Beauty pageant in Querétaro, Mexico

Miss Querétaro is a state-level contest in the state of Querétaro, Mexico, which selects the state representative for the national contest Miss México, thus aspiring to represent the country internationally on one of the platforms offered.

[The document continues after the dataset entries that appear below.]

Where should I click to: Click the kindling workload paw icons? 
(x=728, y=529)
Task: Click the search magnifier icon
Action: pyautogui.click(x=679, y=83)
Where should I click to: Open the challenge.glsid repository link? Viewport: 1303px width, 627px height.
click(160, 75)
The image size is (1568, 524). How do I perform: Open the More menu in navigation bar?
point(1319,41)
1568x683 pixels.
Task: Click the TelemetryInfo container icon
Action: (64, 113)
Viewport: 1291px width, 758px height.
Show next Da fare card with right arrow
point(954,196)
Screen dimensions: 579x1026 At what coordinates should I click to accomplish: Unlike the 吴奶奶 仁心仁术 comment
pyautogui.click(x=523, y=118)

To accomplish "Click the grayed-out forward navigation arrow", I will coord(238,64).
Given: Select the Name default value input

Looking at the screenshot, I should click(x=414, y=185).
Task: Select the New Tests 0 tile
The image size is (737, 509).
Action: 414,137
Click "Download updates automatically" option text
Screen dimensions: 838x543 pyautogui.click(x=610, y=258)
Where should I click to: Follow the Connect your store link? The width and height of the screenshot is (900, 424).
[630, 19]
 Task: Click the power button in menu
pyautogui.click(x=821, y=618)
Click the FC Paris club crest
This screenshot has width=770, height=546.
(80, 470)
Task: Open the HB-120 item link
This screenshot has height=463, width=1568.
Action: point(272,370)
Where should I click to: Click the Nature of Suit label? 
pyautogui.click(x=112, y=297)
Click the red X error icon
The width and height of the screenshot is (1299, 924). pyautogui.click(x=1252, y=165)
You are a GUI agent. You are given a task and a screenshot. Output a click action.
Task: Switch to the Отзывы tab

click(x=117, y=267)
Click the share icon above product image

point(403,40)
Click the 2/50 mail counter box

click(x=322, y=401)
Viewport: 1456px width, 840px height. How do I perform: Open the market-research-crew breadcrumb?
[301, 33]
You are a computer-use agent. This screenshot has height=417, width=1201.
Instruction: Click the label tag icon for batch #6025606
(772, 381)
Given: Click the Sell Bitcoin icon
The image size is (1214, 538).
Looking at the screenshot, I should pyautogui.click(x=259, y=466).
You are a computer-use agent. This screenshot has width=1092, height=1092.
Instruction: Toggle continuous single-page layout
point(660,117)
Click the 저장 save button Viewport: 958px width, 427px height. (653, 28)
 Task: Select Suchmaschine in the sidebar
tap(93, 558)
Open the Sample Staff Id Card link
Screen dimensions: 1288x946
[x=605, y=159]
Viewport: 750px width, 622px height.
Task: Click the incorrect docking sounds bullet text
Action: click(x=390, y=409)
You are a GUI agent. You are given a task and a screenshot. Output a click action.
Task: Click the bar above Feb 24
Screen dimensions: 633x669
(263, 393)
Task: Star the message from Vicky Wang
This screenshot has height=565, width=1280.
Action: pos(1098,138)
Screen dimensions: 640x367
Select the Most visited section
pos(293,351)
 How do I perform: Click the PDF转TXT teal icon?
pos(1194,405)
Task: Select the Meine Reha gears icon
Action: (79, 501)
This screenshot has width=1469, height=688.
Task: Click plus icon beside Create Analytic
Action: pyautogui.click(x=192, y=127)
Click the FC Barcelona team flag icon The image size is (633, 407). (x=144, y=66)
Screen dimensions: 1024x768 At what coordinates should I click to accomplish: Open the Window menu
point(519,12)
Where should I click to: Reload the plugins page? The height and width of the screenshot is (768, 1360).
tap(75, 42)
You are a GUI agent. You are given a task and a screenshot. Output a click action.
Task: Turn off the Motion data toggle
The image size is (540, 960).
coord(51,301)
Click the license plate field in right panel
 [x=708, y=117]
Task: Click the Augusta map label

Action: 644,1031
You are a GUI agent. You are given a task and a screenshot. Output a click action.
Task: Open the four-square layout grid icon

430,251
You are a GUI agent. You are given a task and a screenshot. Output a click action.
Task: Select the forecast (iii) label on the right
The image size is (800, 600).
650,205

The state organization has achieved the following results since 2016:
- Winner: 1 (2021)
- Top 10/11: 2 (2016, 2018)
- Top 16: 1 (2023)
- Unplaced: 3 (2017, 2019, 2025)

==National Queens==
- Alejandra Correa - Reina del Banano México 2026
- Vanessa Rodelo - Miss México Elite 2023

==Titleholders==
The following are the names of the annual winners of Miss Querétaro, listed in ascending order, as well as their results during the national Miss México pageant. State queens who represented the country in a current or past franchise of the national organization are also highlighted in a specific color.

Current Franchises:
- Competed at Miss World.
- Competed at Miss Supranational.
- Competed at Miss Cosmo.
- Competed at Miss Elite.
- Competed at Top Model of the World.
- Competed at Reina Internacional del Café.
- Competed at Reina Mundial del Banano.
- Competed at Miss Continentes Unidos.
- Competed at Miss Global City.

Former Franchises:
- Competed at Miss Grand International.
- Competed at Miss Costa Maya International.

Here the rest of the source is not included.